もらったチョコが溶けてたからって騒ぎすぎでしょ。
「あーあ、やっぱりサンドラ様よ」
「きっとサンドラ様が細工なさったんだわ」
な!
まさかサンドラが溶かしておいたの?
彼女たちが選ばれるように?
我が妹ながら、なんてクソったれ女なのよ。
いや、この異世界では妹なんかじゃないわよ。
まったくの赤の他人なんだから。
心底軽蔑するわ。
「さあ、どうぞ前へ。

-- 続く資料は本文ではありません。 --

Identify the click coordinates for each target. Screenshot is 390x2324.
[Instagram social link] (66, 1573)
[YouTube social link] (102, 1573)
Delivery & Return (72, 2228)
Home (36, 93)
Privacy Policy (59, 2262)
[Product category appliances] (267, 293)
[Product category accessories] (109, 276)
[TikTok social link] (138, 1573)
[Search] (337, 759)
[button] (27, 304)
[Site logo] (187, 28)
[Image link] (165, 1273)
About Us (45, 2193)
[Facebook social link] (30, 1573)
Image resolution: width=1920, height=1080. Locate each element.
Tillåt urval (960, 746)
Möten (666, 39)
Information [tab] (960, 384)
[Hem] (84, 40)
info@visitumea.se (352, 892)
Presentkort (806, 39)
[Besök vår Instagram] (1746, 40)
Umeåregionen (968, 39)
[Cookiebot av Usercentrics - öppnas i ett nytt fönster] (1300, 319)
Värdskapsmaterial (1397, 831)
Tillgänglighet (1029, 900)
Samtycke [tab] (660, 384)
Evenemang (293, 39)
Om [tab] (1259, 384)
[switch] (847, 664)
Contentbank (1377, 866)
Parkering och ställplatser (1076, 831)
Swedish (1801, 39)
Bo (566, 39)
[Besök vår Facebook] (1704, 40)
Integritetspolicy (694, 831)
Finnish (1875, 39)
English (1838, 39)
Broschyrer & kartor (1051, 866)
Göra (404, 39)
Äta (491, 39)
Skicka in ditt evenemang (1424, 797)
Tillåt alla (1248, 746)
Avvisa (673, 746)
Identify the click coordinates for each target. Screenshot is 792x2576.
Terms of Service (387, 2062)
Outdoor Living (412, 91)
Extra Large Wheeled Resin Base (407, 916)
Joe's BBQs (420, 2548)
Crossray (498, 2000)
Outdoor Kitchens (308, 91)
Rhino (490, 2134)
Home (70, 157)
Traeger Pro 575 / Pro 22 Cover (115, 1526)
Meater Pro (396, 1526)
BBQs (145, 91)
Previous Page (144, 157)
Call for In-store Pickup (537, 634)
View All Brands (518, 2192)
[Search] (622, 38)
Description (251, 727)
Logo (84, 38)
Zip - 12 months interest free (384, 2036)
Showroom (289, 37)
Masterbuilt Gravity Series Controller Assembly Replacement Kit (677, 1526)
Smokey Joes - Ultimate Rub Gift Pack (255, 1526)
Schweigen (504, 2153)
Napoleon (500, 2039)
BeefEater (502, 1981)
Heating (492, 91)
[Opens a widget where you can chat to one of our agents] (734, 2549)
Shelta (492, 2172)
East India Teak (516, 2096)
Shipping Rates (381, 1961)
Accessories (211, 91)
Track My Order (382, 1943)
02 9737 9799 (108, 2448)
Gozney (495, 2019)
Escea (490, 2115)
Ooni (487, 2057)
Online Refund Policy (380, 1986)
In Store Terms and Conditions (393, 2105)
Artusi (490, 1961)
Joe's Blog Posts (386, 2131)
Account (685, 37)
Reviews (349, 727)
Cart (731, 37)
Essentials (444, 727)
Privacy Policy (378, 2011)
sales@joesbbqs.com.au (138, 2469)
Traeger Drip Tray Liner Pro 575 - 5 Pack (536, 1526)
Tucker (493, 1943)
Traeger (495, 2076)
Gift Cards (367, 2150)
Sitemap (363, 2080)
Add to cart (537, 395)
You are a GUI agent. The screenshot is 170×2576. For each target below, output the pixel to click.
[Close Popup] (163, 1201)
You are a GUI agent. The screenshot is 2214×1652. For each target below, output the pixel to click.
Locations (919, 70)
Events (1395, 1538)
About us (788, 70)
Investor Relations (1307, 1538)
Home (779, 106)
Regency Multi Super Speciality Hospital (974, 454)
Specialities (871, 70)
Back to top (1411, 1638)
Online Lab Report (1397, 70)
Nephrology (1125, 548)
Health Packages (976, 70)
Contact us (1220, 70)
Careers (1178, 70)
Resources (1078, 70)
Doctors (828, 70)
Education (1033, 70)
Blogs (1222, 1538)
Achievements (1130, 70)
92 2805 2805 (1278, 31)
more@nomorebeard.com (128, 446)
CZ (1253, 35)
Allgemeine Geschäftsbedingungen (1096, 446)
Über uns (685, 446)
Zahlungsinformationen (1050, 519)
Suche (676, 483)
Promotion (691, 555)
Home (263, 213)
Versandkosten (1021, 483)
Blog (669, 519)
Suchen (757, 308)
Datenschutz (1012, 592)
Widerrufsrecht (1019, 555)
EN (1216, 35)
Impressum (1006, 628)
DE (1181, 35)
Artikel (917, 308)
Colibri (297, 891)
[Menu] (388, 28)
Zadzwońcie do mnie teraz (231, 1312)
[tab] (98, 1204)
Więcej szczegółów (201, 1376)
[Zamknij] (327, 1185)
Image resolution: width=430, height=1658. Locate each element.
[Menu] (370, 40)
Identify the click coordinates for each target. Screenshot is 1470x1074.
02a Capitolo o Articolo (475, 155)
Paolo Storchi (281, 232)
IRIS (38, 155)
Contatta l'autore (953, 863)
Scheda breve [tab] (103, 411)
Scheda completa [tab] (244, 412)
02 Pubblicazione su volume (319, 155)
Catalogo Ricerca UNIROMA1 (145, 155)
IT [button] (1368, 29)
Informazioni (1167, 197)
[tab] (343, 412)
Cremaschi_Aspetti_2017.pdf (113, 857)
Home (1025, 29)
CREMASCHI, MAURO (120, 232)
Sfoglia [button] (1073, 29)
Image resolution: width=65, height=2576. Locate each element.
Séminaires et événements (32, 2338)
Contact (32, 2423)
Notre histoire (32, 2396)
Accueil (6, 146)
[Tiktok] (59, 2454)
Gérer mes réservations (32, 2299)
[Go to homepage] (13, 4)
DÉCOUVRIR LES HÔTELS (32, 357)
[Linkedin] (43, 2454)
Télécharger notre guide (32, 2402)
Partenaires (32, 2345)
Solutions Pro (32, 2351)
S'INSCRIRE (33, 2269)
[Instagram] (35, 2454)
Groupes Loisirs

クリスティナ様の前においで下さい」
「……」
リリアナ嬢は、気の毒なほど震えている。
「サンドラ様に嫌われたら終わりよね」
「エミリアと仲のよかった人たちは次々にいなくなってるものね」
「残ったのは簡単に失脚させられない身分の高いあの四人だけよ」
「でもあの四人も時間の問題よ」
「なんとかクリスティナ様のご機嫌をとってこいと送り出されてるみたいだけど」
「サンドラがいる限り、そんなの無理にきまってるわ」
なんか、だんだん見えてきたわよ。
やっぱりエミリアのことはサンドラが仕組んだのね。
そうに違いない。
「リリアナ、何をしてるの? 早くいらっしゃいよ」
サンドラが勝ちほこったように真ん中の円卓から声をかける。
その声にリリアナはびくりと肩を揺らした。
ガクガクと手がふるえ、涙をためている。
かわいそうに。
今までよほどひどい目にあってきたのね。
許せない。
許せないわ、サンドラ。
「早くなさいよ! クリスティナ様をいつまで待たせるおつもりなのっ!!」
強い口調でサンドラが言うと、リリアナは「ひっ!」と小さな悲鳴を上げた。
無理だわ。
この育ちの良さそうな令嬢では太刀打ちできない。
かといって私に何ができるわけでもないけど。
ないけど。
この気弱な少女よりは立ち向かえる。
どうせ元は貧民だもの。
プライドもない。
さらにはブス女生活二十年の雑草根性もあるわ。
落ちたところで元の貧民生活までは戻らないでしょう。
怖くなんかないわ。
リリアナがふるえる足を一歩出そうとしたところで、私は勢いよく立ち上がった。